NEW YORK (CBSNewYork/AP) — Transit officials have decided to alter subway tiles at a Manhattan station that have a cross-like design similar to that of the Confederate flag.

The tiles feature a blue cross with white border over a red background, but there are no stars on the tiles and the cross matches up with other parts of the wall’s design, 1010 WINS’ Roger Stern reported.

Metropolitan Transportation Authority Kevin Ortiz said Friday the agency is modifying the tiles at the 40th Street entrance to the Times Square subway stop to make it “crystal clear” that they don’t depict the flag. He said the design installed decades ago was meant to reflect Times Square’s status as the “Crossroads of the World.”

“These are not Confederate flags, it is a design based on geometric forms that represent the ‘Crossroads of the World’ and to avoid absolutely any confusion we will modify them to make that absolutely crystal clear,” Ortiz’s full statement read.

On the left is a photo taken by Roger Stern of the subway tiles at the 40th Street station and at right is a photo of Times Square provided by Kevin Ortiz depicting what the tile design represents.

The decision comes in the wake of the deadly rally over a Robert E. Lee statue in Charlottesville, Virginia, which has caused communities across the nation to remove Confederate memorials and symbols.

Stern went to the station to ask straphangers what they think of the design.

“It looks like it has a resemblance of a Confederate flag,” said one man.

“It just looks like an ‘X,'” another man said.

“I think for peace sake maybe they should change it,” one woman said.
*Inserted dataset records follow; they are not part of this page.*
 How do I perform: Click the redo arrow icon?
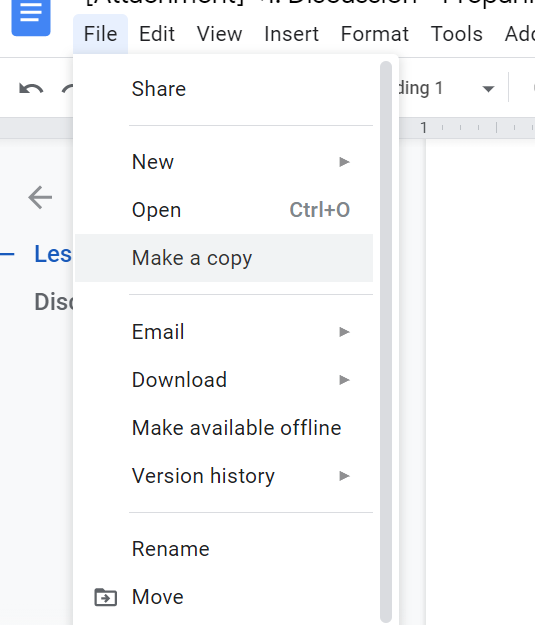tap(67, 88)
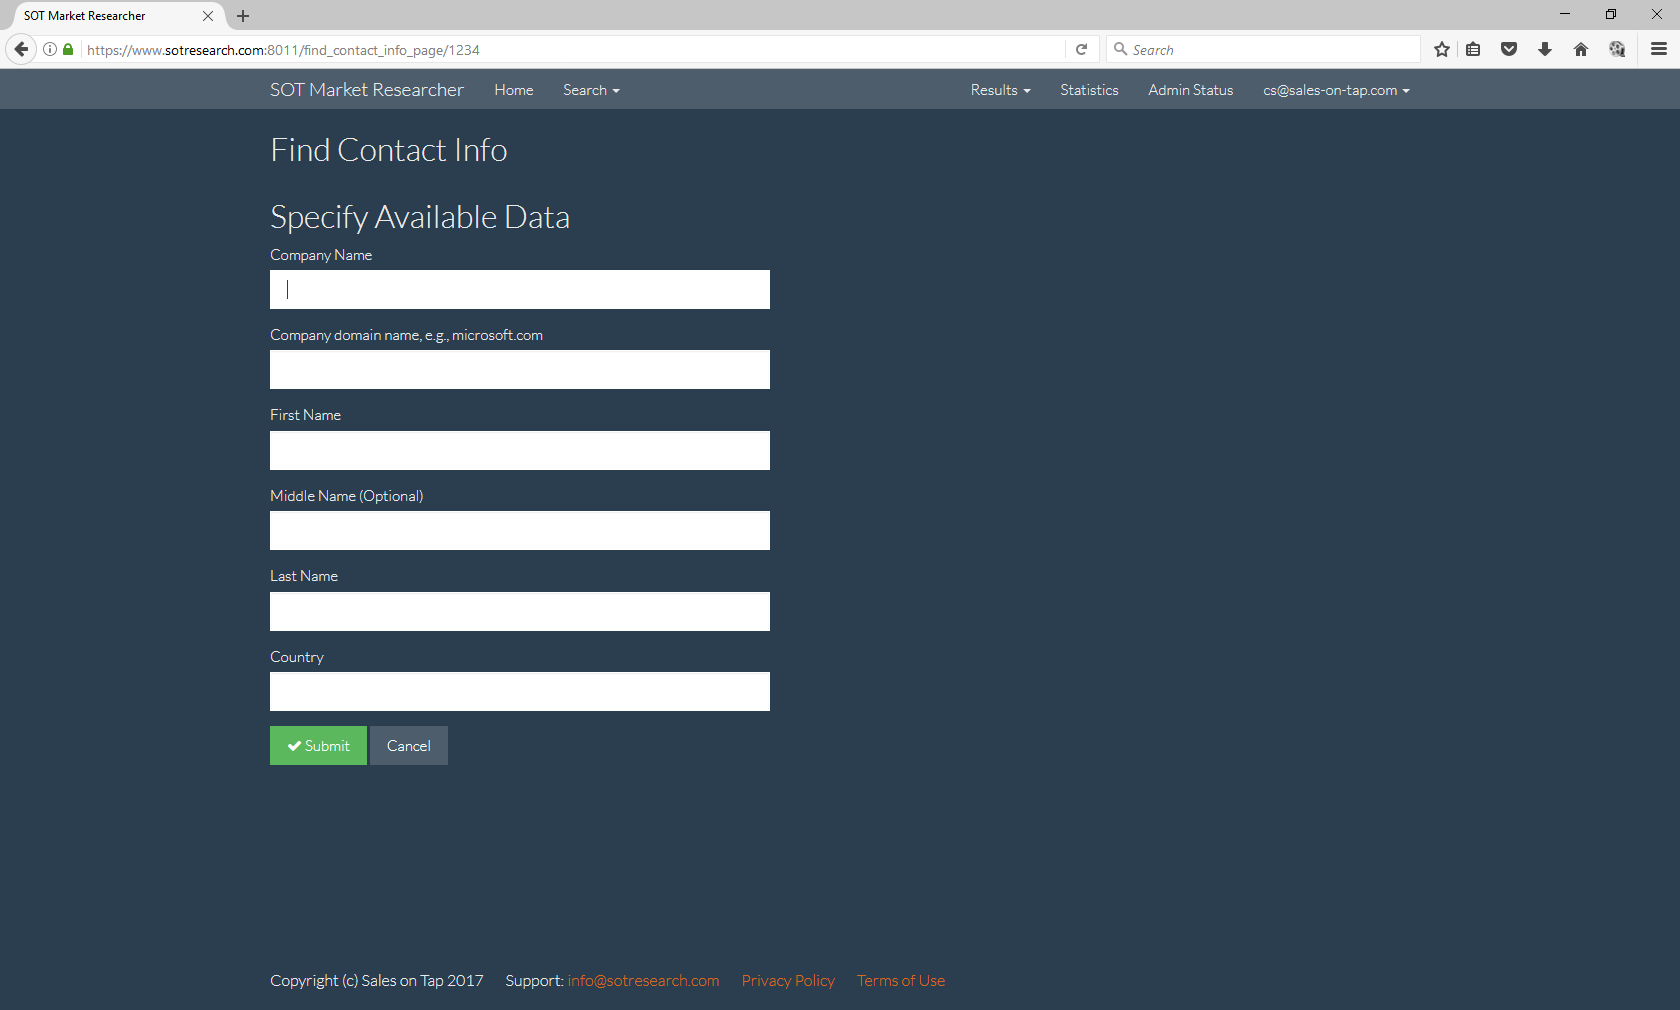Open the cs@sales-on-tap.com account dropdown

[x=1336, y=90]
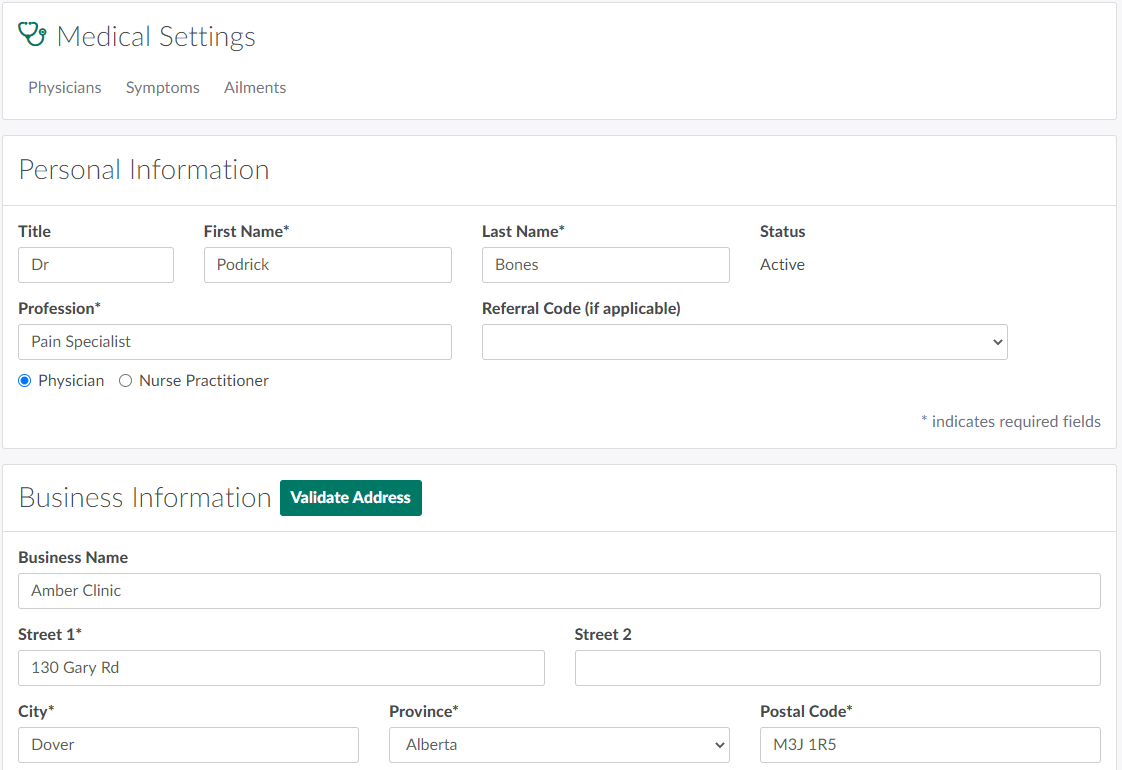The width and height of the screenshot is (1122, 770).
Task: Edit the City field containing Dover
Action: click(188, 745)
“To me, it’s not offensive,” another woman said.

The MTA didn’t say how the tiles would be changed or when the work would begin.

On Wednesday, two plaques honoring Lee were removed from a maple tree outside St. John’s Episcopal Church in Brooklyn.

Gov. Andrew Cuomo is also asking the Army to have Confederate names removed from the streets of Fort Hamilton.

Mayor Bill de Blasio says the city will conduct a 90-day review of “all symbols of hate” on city property in wake of last weekend’s events in Charlottesville, Virginia. The mayor has already ordered the removal of a granite marker honoring Henri Philippe Pétain on the Canyon of Heroes on Morris and Broadway in Manhattan. Pétain was found guilty of treason in France after he helped the Nazis lead thousands of the Jewish faith to their deaths.

Meanwhile at Bronx Community College, the college president said the school will be removing and replacing the busts of Lee and Thomas Jonathan “Stonewall” Jackson after requests from community members.